There is a place in San Marcos, if it is delivered there there may be a place in San Antonia...you may want to try to give the joltenergy site minimum info to get in contact w/ their closest distributor.


----------



## Albino_101

Could you be more specific about san marcos, like the name of the store possibly?? (crap I just found out the makers of jolt they filed for chapter 11 during september this year) though it is still sold apparently)


----------



## bmlbytes

I can buy those from the Holiday gas station near me (in Minnesota). Maybe try a Holiday station?

I used to drink one of those blue jolts every day during my drivers training classes (when I was 14).

EDIT: A google search makes me think that Planet K in San Antonio and Austin would have some (in bottles) as well as some of the larger HEB stores (in cans).


----------



## Albino_101

Thanks bmlbytes I will give that a try!


----------



## Ditzy

hope you don't mind me using your thread but I also want to know where to get a soda... it's a brazilian soda called guarana.


----------



## Albino_101

I'm calling the Internet police my thread was just hijacked! code red!


----------



## Ditzy

sorry sorry sorry!


----------



## daniel89

Try any gas station for the jolt drink or even try a wal-mart Near the water and peanuts should be next to the other energy drinks.

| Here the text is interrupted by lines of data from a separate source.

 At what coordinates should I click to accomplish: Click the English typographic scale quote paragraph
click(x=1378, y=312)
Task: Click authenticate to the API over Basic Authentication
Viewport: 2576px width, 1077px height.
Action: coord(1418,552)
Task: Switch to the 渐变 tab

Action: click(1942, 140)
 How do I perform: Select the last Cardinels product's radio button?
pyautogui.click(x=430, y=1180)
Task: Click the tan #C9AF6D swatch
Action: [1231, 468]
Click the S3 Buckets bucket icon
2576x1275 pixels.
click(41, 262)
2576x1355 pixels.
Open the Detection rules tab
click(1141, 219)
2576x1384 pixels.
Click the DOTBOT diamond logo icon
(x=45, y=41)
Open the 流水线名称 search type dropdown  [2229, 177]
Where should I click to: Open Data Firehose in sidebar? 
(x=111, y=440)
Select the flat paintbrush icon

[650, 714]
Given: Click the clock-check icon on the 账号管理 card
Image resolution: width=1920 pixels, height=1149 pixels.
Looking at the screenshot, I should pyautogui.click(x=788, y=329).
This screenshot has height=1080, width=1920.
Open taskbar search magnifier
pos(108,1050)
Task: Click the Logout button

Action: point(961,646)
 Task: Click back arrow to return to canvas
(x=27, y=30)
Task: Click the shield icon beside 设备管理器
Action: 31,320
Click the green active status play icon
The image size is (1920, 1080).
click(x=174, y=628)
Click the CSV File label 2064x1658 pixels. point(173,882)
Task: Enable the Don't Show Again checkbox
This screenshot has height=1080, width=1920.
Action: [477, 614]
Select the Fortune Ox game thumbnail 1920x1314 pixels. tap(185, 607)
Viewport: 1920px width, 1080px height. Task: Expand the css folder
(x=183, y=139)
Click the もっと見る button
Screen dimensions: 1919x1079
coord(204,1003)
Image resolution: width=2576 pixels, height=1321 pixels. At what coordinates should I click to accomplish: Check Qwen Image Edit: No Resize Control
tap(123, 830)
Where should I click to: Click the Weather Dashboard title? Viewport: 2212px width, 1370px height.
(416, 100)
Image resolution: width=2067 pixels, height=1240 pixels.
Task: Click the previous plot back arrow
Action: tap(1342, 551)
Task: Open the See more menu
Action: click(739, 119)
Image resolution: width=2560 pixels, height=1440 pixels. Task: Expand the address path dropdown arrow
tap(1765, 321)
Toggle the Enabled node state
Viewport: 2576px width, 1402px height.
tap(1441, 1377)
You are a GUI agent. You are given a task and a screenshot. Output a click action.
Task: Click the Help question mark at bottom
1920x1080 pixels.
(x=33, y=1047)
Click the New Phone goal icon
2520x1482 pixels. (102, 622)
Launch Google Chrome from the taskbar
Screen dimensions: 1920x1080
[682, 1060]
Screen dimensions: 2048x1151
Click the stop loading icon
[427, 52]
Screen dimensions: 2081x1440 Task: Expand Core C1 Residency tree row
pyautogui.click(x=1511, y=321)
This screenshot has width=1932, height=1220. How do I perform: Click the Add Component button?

And christina I seen that drink before, I think we might sell it in wal-mart lemme check next time I go and I'll let you know.


----------



## TheOldSalt

The last place I saw any Guarana was on a taco truck in Nogales, AZ.

Isn't it funny how so many major brands of things are only available in certain areas? I used to travel all over the continent all the time, and I noticed this. There are a lot of yummy drinks out there that I just can't get down here, like Big Red, Cheerwine, and Naya.


----------



## Ditzy

I've been told there is a brazilian market place somewhere in south carolina but I can't remember where exactly and google didn't help me.


----------



## Knight~Ryder

Move to Canada and all your drinking problems will be solved. 

We have all of the above as well as Jones soda. In fact Macs and 7'11 sell the Jolt Cola as well as many other stores here.


----------



## lohachata

there is a report that states that drinking more than 1 of the Jolt type soft drinks causes mental retardation in people under 40 years of age..


----------



## Cacatuoides

That explains a lot...


----------



## Knight~Ryder

It's a good thing I stick to water, and real juice not from concentrate with no added sugar!


----------



## emc7

Canada. My friend there complains about the caffeine-free mountain dew, she has to have "the real thing" when she gets back to the states. I agree that drinks are really regional. You just don't get the same stuff in the stores.


----------